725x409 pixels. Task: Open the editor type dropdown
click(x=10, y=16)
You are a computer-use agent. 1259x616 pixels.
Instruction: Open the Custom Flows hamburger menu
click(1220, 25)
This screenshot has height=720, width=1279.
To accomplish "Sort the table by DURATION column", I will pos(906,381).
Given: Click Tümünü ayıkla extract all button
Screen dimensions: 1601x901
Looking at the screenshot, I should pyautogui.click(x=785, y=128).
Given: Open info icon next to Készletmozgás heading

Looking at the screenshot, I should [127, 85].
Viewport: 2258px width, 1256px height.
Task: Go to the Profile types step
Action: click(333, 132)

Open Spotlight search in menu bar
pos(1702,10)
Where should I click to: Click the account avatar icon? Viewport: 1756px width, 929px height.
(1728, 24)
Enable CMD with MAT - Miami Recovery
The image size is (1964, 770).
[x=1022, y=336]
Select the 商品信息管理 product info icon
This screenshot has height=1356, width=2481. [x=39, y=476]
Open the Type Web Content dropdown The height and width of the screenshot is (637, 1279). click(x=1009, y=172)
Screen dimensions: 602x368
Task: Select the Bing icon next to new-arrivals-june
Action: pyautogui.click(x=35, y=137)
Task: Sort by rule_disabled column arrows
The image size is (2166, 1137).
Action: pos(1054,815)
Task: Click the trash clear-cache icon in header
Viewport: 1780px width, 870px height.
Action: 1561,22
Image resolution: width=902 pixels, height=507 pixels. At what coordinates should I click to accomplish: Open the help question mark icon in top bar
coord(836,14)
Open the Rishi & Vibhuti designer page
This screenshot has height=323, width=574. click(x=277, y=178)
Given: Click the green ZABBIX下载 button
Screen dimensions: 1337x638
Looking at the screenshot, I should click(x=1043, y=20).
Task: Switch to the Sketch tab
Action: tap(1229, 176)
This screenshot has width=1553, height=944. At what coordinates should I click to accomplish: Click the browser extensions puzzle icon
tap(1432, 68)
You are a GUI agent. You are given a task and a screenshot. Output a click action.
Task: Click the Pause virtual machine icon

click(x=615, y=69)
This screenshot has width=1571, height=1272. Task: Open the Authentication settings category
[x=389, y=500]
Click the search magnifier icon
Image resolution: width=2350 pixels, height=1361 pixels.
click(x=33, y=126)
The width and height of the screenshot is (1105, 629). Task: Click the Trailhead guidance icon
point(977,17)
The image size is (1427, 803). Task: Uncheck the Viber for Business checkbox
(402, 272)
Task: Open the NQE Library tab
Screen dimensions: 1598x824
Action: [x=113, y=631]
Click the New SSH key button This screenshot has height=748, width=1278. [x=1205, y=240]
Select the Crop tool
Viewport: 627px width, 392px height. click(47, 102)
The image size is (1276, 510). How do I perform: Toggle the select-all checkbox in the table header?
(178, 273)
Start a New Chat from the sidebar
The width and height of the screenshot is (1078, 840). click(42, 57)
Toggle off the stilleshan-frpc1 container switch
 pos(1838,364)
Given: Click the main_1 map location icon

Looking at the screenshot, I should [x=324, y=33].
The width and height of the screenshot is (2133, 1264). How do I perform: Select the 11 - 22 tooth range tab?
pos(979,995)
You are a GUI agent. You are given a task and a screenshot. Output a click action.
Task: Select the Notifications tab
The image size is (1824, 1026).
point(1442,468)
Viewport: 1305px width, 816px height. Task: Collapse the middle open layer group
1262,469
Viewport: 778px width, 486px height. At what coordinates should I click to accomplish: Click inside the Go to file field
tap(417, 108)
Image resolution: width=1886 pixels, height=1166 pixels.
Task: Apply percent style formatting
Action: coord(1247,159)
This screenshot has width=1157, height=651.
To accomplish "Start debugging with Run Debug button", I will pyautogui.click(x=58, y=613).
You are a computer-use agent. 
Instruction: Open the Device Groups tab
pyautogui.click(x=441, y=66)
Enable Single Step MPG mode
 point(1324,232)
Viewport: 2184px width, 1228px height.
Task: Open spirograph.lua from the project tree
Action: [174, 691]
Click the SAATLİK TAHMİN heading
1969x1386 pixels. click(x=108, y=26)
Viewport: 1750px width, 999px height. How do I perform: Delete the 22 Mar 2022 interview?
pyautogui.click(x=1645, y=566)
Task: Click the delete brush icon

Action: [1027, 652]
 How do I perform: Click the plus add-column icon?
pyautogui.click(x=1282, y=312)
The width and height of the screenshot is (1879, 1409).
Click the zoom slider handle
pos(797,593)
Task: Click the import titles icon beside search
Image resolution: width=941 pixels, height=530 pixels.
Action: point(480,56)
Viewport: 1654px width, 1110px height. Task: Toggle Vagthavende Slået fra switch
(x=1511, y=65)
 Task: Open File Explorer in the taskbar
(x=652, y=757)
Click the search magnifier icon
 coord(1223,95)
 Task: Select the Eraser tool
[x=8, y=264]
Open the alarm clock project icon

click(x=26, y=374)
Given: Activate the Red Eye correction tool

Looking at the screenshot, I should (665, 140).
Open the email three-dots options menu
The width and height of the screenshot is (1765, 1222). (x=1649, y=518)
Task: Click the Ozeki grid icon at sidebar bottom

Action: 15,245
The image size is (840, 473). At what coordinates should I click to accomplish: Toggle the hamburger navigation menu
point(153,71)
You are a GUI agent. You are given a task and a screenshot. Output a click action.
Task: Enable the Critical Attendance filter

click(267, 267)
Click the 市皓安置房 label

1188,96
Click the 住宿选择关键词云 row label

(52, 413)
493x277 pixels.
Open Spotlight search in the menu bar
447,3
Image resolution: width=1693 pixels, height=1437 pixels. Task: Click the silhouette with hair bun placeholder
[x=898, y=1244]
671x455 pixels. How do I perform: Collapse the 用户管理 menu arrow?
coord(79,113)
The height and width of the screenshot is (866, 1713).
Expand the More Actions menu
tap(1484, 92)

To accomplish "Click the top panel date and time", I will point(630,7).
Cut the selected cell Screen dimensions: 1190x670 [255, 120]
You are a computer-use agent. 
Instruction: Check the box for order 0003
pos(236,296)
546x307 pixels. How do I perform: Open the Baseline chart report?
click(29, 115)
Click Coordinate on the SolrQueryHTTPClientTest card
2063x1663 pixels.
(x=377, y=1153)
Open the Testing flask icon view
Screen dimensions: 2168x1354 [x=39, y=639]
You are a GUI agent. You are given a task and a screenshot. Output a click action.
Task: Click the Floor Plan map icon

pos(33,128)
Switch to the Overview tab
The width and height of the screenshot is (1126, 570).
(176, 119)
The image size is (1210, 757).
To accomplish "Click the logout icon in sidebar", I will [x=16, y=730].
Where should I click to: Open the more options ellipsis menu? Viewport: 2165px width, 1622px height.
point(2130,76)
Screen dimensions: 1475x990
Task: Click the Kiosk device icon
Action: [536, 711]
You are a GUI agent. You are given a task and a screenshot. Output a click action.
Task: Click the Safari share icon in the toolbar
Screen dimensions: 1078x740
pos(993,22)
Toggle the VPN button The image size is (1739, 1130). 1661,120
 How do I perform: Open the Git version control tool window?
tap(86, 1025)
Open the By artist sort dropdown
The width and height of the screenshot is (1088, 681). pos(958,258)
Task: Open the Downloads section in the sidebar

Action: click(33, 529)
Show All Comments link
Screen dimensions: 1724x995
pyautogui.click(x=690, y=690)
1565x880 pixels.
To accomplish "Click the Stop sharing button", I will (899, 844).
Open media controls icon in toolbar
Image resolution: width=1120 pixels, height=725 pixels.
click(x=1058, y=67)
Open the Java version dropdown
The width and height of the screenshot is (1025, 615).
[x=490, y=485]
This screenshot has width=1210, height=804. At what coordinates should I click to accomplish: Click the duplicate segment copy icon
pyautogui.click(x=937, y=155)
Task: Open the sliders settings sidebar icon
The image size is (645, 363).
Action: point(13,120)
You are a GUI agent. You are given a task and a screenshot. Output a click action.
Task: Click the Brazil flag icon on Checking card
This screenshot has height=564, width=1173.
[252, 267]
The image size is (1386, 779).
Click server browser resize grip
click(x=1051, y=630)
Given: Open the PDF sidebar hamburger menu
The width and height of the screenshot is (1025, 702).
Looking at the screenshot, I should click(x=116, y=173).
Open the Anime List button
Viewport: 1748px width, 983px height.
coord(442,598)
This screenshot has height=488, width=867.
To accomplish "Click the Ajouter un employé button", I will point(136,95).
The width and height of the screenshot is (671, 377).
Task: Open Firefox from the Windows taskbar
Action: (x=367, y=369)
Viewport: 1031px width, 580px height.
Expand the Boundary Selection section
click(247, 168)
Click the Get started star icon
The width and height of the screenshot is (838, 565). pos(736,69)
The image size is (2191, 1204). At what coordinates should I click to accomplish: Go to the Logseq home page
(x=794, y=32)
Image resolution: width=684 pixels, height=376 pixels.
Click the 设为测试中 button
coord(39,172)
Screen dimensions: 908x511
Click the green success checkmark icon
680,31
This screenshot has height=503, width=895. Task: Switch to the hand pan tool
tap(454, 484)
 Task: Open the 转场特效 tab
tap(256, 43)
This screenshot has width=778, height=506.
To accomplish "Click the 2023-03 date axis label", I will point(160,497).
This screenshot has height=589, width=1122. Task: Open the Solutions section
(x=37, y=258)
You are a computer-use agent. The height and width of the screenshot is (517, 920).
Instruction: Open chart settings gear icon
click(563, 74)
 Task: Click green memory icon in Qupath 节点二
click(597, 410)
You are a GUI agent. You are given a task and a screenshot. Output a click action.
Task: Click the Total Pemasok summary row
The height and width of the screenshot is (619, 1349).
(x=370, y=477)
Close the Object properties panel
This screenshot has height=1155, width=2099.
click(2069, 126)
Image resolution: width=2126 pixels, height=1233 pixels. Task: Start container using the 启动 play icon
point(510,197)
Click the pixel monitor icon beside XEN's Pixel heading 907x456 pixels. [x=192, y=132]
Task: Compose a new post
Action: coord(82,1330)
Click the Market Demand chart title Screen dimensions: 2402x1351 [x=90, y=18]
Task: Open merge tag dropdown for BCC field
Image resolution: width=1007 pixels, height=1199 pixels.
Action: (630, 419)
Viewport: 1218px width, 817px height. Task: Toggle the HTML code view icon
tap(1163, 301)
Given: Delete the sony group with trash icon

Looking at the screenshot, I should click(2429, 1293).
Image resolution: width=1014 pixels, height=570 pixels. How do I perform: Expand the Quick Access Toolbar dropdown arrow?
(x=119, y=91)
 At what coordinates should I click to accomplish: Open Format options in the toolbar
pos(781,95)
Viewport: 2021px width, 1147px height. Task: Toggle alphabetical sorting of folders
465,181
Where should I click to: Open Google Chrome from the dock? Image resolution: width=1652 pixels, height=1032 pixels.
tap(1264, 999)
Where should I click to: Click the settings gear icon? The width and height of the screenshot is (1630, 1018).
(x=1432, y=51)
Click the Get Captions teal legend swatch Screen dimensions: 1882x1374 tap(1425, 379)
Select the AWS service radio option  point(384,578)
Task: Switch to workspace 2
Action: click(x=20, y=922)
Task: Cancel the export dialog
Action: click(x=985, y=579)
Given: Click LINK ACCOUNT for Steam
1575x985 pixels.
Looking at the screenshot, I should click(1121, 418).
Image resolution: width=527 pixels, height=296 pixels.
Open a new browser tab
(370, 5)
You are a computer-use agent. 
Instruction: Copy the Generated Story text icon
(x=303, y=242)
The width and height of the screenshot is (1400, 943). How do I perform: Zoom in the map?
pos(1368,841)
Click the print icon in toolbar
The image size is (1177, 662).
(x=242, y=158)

◆ **REQUIREMENT**
Report the lines above that have the word "card" in them.

◆ **EXPECTED ANSWER**
Click Coordinate on the SolrQueryHTTPClientTest card
Task: Click the Brazil flag icon on Checking card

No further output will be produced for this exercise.